Data on locating visible targets
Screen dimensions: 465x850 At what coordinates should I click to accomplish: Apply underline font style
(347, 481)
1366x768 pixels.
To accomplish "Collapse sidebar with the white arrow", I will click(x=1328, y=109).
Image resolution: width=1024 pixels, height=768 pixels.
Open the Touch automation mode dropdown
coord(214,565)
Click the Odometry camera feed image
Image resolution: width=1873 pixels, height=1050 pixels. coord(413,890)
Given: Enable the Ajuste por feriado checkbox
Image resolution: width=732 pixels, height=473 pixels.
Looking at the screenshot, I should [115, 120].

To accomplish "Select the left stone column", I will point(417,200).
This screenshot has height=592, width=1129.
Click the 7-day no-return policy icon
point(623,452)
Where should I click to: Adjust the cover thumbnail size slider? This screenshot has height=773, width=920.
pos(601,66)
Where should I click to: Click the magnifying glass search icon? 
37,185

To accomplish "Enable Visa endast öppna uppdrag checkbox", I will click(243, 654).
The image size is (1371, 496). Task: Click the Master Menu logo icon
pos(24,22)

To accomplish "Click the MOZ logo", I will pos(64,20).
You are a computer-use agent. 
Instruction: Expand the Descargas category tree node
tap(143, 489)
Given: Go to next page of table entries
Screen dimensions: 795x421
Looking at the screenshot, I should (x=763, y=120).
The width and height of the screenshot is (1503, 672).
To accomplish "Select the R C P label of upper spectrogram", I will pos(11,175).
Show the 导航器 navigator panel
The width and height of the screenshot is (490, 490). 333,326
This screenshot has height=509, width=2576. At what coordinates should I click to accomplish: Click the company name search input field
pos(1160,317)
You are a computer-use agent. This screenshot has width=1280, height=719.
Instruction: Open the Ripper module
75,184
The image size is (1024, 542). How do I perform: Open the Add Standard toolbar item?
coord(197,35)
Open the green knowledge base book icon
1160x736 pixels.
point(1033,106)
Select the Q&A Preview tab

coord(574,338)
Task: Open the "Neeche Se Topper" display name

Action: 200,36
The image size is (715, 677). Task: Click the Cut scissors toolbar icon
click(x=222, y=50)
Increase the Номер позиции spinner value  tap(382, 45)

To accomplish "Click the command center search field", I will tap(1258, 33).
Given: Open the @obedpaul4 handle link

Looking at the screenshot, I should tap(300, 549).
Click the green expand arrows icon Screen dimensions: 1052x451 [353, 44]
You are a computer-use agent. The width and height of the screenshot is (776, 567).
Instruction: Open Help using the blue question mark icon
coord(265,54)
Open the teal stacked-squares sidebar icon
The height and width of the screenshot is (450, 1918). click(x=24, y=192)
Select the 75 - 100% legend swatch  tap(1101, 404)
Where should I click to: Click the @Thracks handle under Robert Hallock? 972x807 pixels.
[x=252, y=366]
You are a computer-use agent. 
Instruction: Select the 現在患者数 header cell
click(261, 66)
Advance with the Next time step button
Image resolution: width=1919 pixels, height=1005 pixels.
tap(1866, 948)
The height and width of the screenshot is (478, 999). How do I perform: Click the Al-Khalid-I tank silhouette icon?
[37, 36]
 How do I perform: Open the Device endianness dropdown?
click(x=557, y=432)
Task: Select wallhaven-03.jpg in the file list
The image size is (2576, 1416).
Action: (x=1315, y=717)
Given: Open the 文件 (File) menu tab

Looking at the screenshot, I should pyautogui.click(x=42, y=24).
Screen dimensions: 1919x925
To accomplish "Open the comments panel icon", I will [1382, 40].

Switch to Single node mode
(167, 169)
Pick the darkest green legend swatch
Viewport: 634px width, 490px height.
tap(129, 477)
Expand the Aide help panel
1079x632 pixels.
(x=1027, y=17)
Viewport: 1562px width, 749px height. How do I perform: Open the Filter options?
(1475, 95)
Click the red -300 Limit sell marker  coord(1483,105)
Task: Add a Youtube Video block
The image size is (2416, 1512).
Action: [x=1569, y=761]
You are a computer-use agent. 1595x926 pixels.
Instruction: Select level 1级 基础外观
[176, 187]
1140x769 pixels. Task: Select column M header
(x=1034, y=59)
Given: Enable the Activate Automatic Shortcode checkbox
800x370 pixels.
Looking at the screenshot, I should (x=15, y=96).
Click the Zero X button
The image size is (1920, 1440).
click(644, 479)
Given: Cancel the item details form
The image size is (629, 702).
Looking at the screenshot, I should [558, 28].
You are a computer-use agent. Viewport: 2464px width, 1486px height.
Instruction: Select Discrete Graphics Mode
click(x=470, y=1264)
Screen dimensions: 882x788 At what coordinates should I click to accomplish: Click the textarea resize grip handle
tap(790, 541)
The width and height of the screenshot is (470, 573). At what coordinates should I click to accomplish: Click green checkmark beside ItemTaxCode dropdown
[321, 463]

[PROBLEM STATEMENT] Output every line of the records above as a numbered list, leaving out the blank lines.

[EXERCISE ANSWER]
1. Screen dimensions: 465x850 At what coordinates should I click to accomplish: Apply underline font style
2. (347, 481)
3. 1366x768 pixels.
4. To accomplish "Collapse sidebar with the white arrow", I will click(x=1328, y=109).
5. Image resolution: width=1024 pixels, height=768 pixels.
6. Open the Touch automation mode dropdown
7. coord(214,565)
8. Click the Odometry camera feed image
9. Image resolution: width=1873 pixels, height=1050 pixels. coord(413,890)
10. Given: Enable the Ajuste por feriado checkbox
11. Image resolution: width=732 pixels, height=473 pixels.
12. Looking at the screenshot, I should [115, 120].
13. To accomplish "Select the left stone column", I will point(417,200).
14. This screenshot has height=592, width=1129.
15. Click the 7-day no-return policy icon
16. point(623,452)
17. Where should I click to: Adjust the cover thumbnail size slider? This screenshot has height=773, width=920.
18. pos(601,66)
19. Where should I click to: Click the magnifying glass search icon? 
20. 37,185
21. To accomplish "Enable Visa endast öppna uppdrag checkbox", I will click(243, 654).
22. The image size is (1371, 496). Task: Click the Master Menu logo icon
23. pos(24,22)
24. To accomplish "Click the MOZ logo", I will pos(64,20).
25. You are a computer-use agent. 
26. Instruction: Expand the Descargas category tree node
27. tap(143, 489)
28. Given: Go to next page of table entries
29. Screen dimensions: 795x421
30. Looking at the screenshot, I should (x=763, y=120).
31. The width and height of the screenshot is (1503, 672).
32. To accomplish "Select the R C P label of upper spectrogram", I will pos(11,175).
33. Show the 导航器 navigator panel
34. The width and height of the screenshot is (490, 490). 333,326
35. This screenshot has height=509, width=2576. At what coordinates should I click to accomplish: Click the company name search input field
36. pos(1160,317)
37. You are a computer-use agent. This screenshot has width=1280, height=719.
38. Instruction: Open the Ripper module
39. 75,184
40. The image size is (1024, 542). How do I perform: Open the Add Standard toolbar item?
41. coord(197,35)
42. Open the green knowledge base book icon
43. 1160x736 pixels.
44. point(1033,106)
45. Select the Q&A Preview tab
46. coord(574,338)
47. Task: Open the "Neeche Se Topper" display name
48. Action: 200,36
49. The image size is (715, 677). Task: Click the Cut scissors toolbar icon
50. click(x=222, y=50)
51. Increase the Номер позиции spinner value  tap(382, 45)
52. To accomplish "Click the command center search field", I will tap(1258, 33).
53. Given: Open the @obedpaul4 handle link
54. Looking at the screenshot, I should tap(300, 549).
55. Click the green expand arrows icon Screen dimensions: 1052x451 [353, 44]
56. You are a computer-use agent. The width and height of the screenshot is (776, 567).
57. Instruction: Open Help using the blue question mark icon
58. coord(265,54)
59. Open the teal stacked-squares sidebar icon
60. The height and width of the screenshot is (450, 1918). click(x=24, y=192)
61. Select the 75 - 100% legend swatch  tap(1101, 404)
62. Where should I click to: Click the @Thracks handle under Robert Hallock? 972x807 pixels.
63. [x=252, y=366]
64. You are a computer-use agent. 
65. Instruction: Select the 現在患者数 header cell
66. click(261, 66)
67. Advance with the Next time step button
68. Image resolution: width=1919 pixels, height=1005 pixels.
69. tap(1866, 948)
70. The height and width of the screenshot is (478, 999). How do I perform: Click the Al-Khalid-I tank silhouette icon?
71. [37, 36]
72.  How do I perform: Open the Device endianness dropdown?
73. click(x=557, y=432)
74. Task: Select wallhaven-03.jpg in the file list
75. The image size is (2576, 1416).
76. Action: (x=1315, y=717)
77. Given: Open the 文件 (File) menu tab
78. Looking at the screenshot, I should pyautogui.click(x=42, y=24).
79. Screen dimensions: 1919x925
80. To accomplish "Open the comments panel icon", I will [1382, 40].
81. Switch to Single node mode
82. (167, 169)
83. Pick the darkest green legend swatch
84. Viewport: 634px width, 490px height.
85. tap(129, 477)
86. Expand the Aide help panel
87. 1079x632 pixels.
88. (x=1027, y=17)
89. Viewport: 1562px width, 749px height. How do I perform: Open the Filter options?
90. (1475, 95)
91. Click the red -300 Limit sell marker  coord(1483,105)
92. Task: Add a Youtube Video block
93. The image size is (2416, 1512).
94. Action: [x=1569, y=761]
95. You are a computer-use agent. 1595x926 pixels.
96. Instruction: Select level 1级 基础外观
97. [176, 187]
98. 1140x769 pixels. Task: Select column M header
99. (x=1034, y=59)
100. Given: Enable the Activate Automatic Shortcode checkbox
101. 800x370 pixels.
102. Looking at the screenshot, I should (x=15, y=96).
103. Click the Zero X button
104. The image size is (1920, 1440).
105. click(644, 479)
106. Given: Cancel the item details form
107. The image size is (629, 702).
108. Looking at the screenshot, I should [558, 28].
109. You are a computer-use agent. Viewport: 2464px width, 1486px height.
110. Instruction: Select Discrete Graphics Mode
111. click(x=470, y=1264)
112. Screen dimensions: 882x788 At what coordinates should I click to accomplish: Click the textarea resize grip handle
113. tap(790, 541)
114. The width and height of the screenshot is (470, 573). At what coordinates should I click to accomplish: Click green checkmark beside ItemTaxCode dropdown
115. [321, 463]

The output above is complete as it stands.